Dataset records

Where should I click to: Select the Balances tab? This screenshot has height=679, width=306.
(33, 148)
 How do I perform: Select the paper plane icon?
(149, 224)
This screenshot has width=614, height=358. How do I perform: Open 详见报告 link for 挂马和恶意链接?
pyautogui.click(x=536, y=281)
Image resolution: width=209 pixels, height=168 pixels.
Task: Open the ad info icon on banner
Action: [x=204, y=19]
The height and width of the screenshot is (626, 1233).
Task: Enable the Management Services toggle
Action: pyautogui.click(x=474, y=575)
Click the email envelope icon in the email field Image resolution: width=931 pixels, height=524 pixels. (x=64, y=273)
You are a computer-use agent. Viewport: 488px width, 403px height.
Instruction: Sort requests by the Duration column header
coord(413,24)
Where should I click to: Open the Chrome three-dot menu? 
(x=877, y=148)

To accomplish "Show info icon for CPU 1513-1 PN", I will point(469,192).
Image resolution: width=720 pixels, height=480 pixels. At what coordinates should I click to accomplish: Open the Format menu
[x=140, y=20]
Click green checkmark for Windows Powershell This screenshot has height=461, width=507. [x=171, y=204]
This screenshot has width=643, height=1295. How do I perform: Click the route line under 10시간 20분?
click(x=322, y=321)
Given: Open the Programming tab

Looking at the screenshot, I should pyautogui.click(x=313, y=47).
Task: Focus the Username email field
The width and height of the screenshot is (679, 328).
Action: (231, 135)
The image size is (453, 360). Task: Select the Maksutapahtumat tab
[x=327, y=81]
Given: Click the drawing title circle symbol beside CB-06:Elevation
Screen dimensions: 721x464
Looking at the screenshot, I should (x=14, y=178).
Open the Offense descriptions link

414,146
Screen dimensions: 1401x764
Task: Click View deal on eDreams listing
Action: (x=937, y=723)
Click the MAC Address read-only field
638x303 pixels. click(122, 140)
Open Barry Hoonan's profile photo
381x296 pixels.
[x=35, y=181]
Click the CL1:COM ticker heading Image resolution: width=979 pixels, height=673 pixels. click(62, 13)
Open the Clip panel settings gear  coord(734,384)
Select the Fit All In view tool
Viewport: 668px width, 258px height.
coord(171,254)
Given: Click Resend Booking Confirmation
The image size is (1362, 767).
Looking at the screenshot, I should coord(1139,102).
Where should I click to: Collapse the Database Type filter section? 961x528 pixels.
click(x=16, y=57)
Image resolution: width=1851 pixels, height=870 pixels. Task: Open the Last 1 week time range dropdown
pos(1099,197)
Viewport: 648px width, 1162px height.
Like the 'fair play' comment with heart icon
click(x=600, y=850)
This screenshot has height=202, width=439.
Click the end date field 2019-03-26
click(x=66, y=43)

Work to be completed:
Copy every item above word for word, without changing anything.

Exercise output:
Where should I click to: Select the Balances tab? This screenshot has height=679, width=306.
(33, 148)
 How do I perform: Select the paper plane icon?
(149, 224)
This screenshot has width=614, height=358. How do I perform: Open 详见报告 link for 挂马和恶意链接?
pyautogui.click(x=536, y=281)
Image resolution: width=209 pixels, height=168 pixels.
Task: Open the ad info icon on banner
Action: [x=204, y=19]
The height and width of the screenshot is (626, 1233).
Task: Enable the Management Services toggle
Action: pyautogui.click(x=474, y=575)
Click the email envelope icon in the email field Image resolution: width=931 pixels, height=524 pixels. (x=64, y=273)
You are a computer-use agent. Viewport: 488px width, 403px height.
Instruction: Sort requests by the Duration column header
coord(413,24)
Where should I click to: Open the Chrome three-dot menu? 
(x=877, y=148)

To accomplish "Show info icon for CPU 1513-1 PN", I will point(469,192).
Image resolution: width=720 pixels, height=480 pixels. At what coordinates should I click to accomplish: Open the Format menu
[x=140, y=20]
Click green checkmark for Windows Powershell This screenshot has height=461, width=507. [x=171, y=204]
This screenshot has width=643, height=1295. How do I perform: Click the route line under 10시간 20분?
click(x=322, y=321)
Given: Open the Programming tab

Looking at the screenshot, I should pyautogui.click(x=313, y=47).
Task: Focus the Username email field
The width and height of the screenshot is (679, 328).
Action: (231, 135)
The image size is (453, 360). Task: Select the Maksutapahtumat tab
[x=327, y=81]
Given: Click the drawing title circle symbol beside CB-06:Elevation
Screen dimensions: 721x464
Looking at the screenshot, I should (x=14, y=178).
Open the Offense descriptions link

414,146
Screen dimensions: 1401x764
Task: Click View deal on eDreams listing
Action: (x=937, y=723)
Click the MAC Address read-only field
638x303 pixels. click(122, 140)
Open Barry Hoonan's profile photo
381x296 pixels.
[x=35, y=181]
Click the CL1:COM ticker heading Image resolution: width=979 pixels, height=673 pixels. click(62, 13)
Open the Clip panel settings gear  coord(734,384)
Select the Fit All In view tool
Viewport: 668px width, 258px height.
coord(171,254)
Given: Click Resend Booking Confirmation
The image size is (1362, 767).
Looking at the screenshot, I should coord(1139,102).
Where should I click to: Collapse the Database Type filter section? 961x528 pixels.
click(x=16, y=57)
Image resolution: width=1851 pixels, height=870 pixels. Task: Open the Last 1 week time range dropdown
pos(1099,197)
Viewport: 648px width, 1162px height.
Like the 'fair play' comment with heart icon
click(x=600, y=850)
This screenshot has height=202, width=439.
Click the end date field 2019-03-26
click(x=66, y=43)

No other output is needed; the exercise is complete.